I'm currently working on trying to analyze a dataset. I'm new to the field of bioinformatics and was trying to use BWA tools, however, as soon as I reach bwa mem, I keep running into the same error:
input --> mirues-macbook:sra ipmiruek$ bwa mem -t 8 Homo_sapiens.GRCh38.dna.chromosome.17.fa ERR3841737/ERR3841737_trimmed.fq.gz > ERR3841737/ERR3841737_mapped.sam
output --> [E::bwa_idx_load_from_disk] fail to locate the index files
I've already indexed the reference chromosome as such:
bwa index Homo_sapiens.GRCh38.dna.chromosome.17.fa.gz
Is there anything I could do to fix this problem? Thank you.
I tried changing the dataset that I was using along with the corresponding reference chromosome but it still yielded the same result. Is this an issue with the code or with the dataset I'm working with?

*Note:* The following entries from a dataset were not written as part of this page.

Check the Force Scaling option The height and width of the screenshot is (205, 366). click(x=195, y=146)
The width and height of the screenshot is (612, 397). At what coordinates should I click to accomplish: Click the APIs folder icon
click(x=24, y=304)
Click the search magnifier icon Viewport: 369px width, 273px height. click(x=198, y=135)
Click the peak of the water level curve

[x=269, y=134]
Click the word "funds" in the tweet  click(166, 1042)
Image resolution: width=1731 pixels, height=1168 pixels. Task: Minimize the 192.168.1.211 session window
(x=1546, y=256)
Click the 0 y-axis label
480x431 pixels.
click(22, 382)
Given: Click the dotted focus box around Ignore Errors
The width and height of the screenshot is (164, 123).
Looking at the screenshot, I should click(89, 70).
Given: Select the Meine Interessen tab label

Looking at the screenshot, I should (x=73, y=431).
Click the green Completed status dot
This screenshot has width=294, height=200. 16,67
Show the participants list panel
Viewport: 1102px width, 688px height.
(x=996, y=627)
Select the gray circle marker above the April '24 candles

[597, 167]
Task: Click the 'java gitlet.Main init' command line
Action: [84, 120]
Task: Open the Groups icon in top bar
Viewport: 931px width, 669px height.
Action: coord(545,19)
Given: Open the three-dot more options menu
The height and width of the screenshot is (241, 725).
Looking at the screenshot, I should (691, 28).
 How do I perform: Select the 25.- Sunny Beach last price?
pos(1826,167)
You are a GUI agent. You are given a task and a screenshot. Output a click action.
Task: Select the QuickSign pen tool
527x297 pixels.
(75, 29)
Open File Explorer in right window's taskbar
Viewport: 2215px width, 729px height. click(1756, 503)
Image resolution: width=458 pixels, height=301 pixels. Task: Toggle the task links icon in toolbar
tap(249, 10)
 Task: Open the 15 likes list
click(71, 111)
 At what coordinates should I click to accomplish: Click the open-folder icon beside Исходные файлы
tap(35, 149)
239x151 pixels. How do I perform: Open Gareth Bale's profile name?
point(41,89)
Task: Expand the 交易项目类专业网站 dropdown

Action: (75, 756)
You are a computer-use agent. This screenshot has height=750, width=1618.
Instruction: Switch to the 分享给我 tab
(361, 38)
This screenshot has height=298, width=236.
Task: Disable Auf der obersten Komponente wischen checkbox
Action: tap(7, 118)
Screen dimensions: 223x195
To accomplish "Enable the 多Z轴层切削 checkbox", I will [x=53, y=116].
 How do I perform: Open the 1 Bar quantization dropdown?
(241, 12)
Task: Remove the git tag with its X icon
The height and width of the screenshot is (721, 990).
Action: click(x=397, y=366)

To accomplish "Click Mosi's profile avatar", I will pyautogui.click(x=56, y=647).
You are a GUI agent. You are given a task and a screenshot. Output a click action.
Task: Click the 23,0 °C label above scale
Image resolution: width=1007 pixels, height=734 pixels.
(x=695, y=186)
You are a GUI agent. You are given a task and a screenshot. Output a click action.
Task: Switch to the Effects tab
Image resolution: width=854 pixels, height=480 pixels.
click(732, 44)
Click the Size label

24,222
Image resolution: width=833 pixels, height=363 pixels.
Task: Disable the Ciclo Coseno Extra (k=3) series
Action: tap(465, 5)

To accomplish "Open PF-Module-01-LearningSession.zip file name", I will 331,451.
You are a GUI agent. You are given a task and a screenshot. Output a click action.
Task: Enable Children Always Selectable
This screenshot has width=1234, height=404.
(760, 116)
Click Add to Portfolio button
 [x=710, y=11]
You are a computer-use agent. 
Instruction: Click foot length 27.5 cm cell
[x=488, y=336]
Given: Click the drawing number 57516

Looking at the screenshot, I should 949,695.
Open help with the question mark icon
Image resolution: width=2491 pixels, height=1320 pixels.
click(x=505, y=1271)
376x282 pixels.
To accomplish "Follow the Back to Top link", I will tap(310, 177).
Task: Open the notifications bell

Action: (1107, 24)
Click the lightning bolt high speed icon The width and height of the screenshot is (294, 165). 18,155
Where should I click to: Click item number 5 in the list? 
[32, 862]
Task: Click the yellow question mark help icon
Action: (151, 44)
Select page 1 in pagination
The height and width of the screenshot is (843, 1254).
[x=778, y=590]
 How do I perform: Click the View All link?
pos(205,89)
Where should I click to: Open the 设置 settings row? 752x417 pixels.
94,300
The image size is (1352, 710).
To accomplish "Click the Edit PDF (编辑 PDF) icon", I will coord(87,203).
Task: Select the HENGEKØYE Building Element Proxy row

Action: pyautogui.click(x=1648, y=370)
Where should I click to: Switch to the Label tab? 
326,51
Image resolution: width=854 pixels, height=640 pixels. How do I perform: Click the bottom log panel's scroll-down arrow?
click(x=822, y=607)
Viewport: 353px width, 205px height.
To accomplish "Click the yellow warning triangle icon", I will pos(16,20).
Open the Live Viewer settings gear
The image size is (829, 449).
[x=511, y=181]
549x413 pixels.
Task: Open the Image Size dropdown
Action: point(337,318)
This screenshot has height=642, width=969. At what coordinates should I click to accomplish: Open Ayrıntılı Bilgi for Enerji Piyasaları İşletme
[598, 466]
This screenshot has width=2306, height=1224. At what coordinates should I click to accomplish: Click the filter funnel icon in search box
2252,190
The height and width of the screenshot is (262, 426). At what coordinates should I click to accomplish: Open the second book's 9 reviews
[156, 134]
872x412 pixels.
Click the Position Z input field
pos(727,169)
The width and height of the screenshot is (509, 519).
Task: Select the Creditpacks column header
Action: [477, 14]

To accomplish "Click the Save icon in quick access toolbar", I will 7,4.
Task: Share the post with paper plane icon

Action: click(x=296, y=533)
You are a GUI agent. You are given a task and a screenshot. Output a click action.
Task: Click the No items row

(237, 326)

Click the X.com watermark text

CodePudding user response:
It looks like you indexed a gzip-compressed FASTA file, but are supplying an index base (idxbase) without the .gz
extenstion. What you want is:
$ bwa mem \
-t 8 \
Homo_sapiens.GRCh38.dna.chromosome.17.fa.gz \
ERR3841737/ERR3841737_trimmed.fq.gz \
> ERR3841737/ERR3841737_mapped.sam
Alternatively, gunzip
the reference FASTA file and index it. For example:
$ gunzip Homo_sapiens.GRCh38.dna.chromosome.17.fa.gz
$ bwa index Homo_sapiens.GRCh38.dna.chromosome.17.fa
Note that BWA packs the reference sequences (into the .pac
file), so you don't even need the FASTA file to run BWA MEM after it's been indexed.